My parents were Scotch drinkers. Which meant that if I ever wanted to have a few shots of liquid courage before going out I either had to grow a fondness for scotch or figure out some way to get into their unopened vodka bottle without being noticed. To make a long story short, my Dad approached me a few years ago expressing his embarrassment when he poured his friend a vodka soda only to have his friend politely comment on the lack of actual vodka in the soda. Now who in their right mind would've thought my Dad still would have had that same bottle of vodka that was watered down weekend after weekend in 1989? We both laughed about it. That's all we really could do.

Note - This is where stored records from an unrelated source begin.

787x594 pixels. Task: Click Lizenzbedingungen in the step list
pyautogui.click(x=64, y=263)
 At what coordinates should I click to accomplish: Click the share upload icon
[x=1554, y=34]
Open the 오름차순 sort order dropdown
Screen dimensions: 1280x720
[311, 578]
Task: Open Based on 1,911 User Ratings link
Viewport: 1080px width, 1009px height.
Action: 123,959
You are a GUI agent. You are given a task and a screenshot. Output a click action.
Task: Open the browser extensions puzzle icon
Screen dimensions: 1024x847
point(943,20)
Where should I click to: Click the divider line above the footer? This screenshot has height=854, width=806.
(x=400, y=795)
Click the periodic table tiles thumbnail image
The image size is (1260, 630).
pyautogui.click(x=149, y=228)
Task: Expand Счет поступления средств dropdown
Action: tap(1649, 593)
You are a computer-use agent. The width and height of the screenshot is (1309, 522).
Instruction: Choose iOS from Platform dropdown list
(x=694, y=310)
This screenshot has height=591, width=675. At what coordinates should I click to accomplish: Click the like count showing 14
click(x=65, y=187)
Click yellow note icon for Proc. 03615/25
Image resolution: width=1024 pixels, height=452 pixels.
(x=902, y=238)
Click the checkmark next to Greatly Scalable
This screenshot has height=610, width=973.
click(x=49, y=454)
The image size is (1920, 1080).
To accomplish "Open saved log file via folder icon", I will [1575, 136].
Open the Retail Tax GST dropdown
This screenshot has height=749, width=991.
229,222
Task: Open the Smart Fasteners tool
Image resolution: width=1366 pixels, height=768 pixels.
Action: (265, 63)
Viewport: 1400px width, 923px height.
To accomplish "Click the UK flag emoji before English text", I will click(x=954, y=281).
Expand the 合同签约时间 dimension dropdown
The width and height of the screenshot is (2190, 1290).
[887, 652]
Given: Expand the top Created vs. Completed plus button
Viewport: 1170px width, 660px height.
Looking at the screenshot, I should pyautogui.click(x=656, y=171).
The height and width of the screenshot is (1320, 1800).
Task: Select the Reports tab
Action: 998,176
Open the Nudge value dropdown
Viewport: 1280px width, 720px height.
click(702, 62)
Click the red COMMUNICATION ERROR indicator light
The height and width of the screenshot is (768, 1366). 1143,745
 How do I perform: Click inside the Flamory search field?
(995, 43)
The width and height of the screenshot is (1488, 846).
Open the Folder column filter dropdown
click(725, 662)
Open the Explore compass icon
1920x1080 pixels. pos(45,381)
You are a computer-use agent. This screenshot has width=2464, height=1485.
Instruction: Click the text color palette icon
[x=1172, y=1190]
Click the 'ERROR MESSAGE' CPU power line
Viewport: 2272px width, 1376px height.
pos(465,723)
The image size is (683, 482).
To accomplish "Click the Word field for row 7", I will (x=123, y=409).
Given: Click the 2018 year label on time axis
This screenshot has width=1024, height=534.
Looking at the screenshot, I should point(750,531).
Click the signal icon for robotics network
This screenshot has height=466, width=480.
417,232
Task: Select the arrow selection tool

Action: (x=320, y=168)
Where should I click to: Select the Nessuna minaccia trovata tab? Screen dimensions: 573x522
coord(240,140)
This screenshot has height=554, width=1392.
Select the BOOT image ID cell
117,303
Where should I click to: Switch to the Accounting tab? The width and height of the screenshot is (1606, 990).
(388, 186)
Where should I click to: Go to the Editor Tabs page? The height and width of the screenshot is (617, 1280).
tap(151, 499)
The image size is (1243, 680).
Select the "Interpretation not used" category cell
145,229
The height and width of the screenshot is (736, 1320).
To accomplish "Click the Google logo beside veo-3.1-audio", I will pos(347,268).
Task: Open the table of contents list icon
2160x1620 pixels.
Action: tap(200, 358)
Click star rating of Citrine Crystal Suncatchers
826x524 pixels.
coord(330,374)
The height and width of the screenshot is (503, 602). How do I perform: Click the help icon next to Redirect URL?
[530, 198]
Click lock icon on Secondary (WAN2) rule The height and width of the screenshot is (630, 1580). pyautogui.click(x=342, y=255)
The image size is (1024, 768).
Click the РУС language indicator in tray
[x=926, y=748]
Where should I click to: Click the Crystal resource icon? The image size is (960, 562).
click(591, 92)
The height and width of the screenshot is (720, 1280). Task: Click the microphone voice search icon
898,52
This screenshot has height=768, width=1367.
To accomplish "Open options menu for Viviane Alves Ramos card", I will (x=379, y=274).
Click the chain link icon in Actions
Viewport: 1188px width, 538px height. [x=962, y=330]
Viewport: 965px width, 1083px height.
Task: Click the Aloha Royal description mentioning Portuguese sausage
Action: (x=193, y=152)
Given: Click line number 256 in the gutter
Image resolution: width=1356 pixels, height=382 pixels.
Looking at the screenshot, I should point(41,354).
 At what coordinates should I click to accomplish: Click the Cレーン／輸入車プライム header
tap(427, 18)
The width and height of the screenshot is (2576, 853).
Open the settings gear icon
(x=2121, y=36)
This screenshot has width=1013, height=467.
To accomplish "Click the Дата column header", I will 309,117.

Remember New Coke?  I always question brands and their ulterior motives - even if in reality they don't have one. Last week when I heard that Maker's Mark had 'underestimated' the demand for their bourbon five years ago, (barreling less of it for the five year aging process), and had in turn decided to water down future batches, (to ensure supply met demand), the first thing I smelled was foul play. To make matters worse, to state that no one would even know the alcohol content had been lowered from 90 to 84 proof, (an overall decline of 7% in alcohol), the company, that thought it was being transparent, actually made it sound as if Maker's Mark drinkers were without palette and therefore it was without consequence if they watered the booze down. In no way am I accusing Maker's Mark of anything dirty, (no publicity is bad publicity), however the Maker's Mark brand equity is at stake and I find it hard to believe a company could be so blatantly dumb unaware of the damage such a move could have on that equity.

Always the entrepreneur, I'd planned to head right to the liquor store to stock up on 90 proof Maker's Mark for resale at a later date. But wait, could this move on my part actually be the desired end result of a marketing tactic?